There is a clear and present danger that Boris Johnson will steal the show in Birmingham, writes Matthew d'Ancona. The Cameroons must act.

4. Now, Dave, will you take Ed seriously? (Sunday Times) (£)

The prime minister needs to convince us there is more to his own plan for one nation than austerity, says Martin Ivens.

5. Boris Johnson reminds Tories of what David Cameron has lost (Observer)

Number 10 says it is relaxed about the mayor's speech at conference, writes Andrew Rawnsley. It is as relaxed as a cat on a hot tin roof.

6. Spot the clues in the battle of the veeps (Independent on Sunday)

Vice-presidential debates have a chequered history, but sometimes they can be a springboard to the top job, writes Rupert Cornwell.

7. The sheep have stampeded - and they'll sweep Ed straight into No10 (Mail on Sunday)

Miliband will be the next Prime Minister, and, in the end, our political media are power-worshippers, says Peter Hitchens.

8. Why does Jeremy Hunt want to turn the clock back on the abortion debate? (Observer)
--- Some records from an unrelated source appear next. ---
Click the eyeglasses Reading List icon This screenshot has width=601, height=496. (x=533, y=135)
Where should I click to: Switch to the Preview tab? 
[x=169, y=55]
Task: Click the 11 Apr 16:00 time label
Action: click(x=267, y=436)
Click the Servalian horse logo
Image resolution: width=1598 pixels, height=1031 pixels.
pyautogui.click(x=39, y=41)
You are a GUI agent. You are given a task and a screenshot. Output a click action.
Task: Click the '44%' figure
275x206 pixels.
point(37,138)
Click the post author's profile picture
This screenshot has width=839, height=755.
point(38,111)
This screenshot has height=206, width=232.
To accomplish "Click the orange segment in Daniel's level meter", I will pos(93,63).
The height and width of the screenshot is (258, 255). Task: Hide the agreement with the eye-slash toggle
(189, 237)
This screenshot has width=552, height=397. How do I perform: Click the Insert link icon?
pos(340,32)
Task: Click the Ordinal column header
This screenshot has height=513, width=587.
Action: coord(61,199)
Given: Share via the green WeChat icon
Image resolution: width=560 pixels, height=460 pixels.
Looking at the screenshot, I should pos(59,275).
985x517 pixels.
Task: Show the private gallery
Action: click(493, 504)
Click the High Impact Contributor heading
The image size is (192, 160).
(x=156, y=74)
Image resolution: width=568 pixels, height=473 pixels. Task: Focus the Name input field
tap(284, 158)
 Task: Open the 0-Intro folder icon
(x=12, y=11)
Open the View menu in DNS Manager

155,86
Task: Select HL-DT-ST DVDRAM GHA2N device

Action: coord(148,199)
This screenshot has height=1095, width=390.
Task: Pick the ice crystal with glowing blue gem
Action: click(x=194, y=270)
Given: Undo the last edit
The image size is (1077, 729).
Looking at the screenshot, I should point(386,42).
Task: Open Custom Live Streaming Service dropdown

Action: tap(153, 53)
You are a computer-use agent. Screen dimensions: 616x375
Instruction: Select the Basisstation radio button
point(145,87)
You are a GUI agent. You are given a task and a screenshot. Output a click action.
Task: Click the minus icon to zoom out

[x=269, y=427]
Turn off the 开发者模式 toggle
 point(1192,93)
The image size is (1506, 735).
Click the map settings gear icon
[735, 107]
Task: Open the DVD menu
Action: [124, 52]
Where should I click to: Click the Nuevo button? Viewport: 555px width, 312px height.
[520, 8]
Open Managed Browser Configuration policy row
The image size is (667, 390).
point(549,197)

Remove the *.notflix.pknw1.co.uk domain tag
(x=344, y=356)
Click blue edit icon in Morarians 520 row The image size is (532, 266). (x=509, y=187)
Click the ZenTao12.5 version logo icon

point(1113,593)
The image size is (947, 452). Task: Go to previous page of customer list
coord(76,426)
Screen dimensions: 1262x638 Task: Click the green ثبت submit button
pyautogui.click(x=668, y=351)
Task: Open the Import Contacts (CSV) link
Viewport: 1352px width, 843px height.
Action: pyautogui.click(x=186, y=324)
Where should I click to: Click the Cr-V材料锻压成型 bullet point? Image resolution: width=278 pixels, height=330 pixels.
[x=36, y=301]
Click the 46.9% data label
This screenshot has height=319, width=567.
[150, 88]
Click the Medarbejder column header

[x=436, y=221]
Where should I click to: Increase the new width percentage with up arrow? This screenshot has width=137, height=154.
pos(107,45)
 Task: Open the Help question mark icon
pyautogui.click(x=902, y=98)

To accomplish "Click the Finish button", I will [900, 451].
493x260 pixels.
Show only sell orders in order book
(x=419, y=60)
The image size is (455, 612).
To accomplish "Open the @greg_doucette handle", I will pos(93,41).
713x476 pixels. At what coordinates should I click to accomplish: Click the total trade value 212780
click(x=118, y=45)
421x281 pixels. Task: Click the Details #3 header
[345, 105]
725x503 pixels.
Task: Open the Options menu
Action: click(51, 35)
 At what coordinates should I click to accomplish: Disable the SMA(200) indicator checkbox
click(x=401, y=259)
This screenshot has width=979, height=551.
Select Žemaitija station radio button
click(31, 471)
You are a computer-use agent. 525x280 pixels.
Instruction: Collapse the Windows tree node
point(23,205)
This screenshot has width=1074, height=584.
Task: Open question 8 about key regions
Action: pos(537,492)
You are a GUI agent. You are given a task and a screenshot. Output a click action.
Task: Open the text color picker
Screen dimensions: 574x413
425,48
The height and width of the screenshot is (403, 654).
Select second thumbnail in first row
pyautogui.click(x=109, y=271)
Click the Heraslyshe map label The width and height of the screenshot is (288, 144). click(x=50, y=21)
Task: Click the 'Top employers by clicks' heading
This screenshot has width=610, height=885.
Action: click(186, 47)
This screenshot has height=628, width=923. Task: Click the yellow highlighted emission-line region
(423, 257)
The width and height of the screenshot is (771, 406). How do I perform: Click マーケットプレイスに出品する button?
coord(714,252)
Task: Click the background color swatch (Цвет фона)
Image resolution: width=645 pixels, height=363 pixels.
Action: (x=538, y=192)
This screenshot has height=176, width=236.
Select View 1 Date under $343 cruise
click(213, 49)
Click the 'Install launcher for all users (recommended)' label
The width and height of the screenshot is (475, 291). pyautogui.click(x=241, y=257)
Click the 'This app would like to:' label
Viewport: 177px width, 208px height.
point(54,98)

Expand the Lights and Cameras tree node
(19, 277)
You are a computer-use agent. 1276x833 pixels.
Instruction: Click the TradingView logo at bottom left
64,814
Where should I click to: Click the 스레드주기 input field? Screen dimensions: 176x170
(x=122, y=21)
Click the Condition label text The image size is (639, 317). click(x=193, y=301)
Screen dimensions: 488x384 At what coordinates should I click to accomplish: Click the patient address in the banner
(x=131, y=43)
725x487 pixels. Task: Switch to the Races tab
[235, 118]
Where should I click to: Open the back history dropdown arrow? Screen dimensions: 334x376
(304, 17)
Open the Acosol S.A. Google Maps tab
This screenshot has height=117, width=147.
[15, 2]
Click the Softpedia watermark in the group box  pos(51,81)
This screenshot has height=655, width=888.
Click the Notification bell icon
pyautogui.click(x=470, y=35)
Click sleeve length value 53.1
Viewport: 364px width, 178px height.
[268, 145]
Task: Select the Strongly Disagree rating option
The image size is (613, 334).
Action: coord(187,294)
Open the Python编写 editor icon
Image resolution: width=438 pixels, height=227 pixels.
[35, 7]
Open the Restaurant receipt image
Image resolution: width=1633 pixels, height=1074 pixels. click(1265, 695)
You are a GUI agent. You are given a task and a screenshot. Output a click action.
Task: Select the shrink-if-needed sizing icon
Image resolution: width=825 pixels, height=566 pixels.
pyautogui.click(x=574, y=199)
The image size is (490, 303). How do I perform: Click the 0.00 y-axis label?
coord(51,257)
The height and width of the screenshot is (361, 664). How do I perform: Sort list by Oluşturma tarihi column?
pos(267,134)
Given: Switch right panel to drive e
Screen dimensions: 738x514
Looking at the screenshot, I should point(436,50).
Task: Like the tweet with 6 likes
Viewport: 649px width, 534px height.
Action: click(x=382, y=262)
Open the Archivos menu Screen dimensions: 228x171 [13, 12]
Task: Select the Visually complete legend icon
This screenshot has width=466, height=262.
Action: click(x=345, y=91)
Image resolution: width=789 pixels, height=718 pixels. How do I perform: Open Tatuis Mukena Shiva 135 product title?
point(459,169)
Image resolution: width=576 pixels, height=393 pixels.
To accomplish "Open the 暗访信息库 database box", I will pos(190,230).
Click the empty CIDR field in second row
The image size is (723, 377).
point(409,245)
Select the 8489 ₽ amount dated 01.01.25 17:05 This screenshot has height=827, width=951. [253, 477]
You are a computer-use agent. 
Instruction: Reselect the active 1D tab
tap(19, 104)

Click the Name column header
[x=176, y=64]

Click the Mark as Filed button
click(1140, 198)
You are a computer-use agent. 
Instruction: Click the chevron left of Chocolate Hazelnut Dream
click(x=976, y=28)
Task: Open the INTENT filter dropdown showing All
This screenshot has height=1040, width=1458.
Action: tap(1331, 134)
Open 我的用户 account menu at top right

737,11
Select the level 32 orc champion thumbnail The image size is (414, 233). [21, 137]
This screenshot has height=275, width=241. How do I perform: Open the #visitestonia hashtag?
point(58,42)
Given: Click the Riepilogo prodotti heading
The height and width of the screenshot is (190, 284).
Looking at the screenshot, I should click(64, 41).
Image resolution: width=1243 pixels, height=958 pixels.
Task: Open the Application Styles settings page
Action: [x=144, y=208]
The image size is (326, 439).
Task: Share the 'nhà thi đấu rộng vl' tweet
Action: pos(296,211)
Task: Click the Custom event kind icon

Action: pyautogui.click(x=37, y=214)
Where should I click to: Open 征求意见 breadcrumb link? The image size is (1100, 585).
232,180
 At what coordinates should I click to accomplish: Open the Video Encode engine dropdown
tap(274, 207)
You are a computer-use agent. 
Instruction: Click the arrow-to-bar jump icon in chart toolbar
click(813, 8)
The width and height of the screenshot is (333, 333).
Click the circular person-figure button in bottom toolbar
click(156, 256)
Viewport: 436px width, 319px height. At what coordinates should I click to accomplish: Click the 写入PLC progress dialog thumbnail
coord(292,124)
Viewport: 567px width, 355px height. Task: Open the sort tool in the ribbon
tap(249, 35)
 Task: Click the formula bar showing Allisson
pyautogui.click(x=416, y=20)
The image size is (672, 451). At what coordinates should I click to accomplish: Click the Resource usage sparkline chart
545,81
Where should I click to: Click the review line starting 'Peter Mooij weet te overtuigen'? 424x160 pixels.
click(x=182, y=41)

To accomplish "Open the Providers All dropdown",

The health secretary's intervention on abortion time limits is part of a concerted attack on women's rights, says Catherine Bennett.

9. Dave's best bet is a repeat of the 1983 show (Independent on Sunday)

It may seem harsh, but elections can be won even if a minority is suffering, writes John Rentoul.

10. Mitt Romney teaches the Tories a lesson in conviction (Sunday Telegraph)

Osborne needs some good headlines this week – and that means tax cuts, says Janet Daley.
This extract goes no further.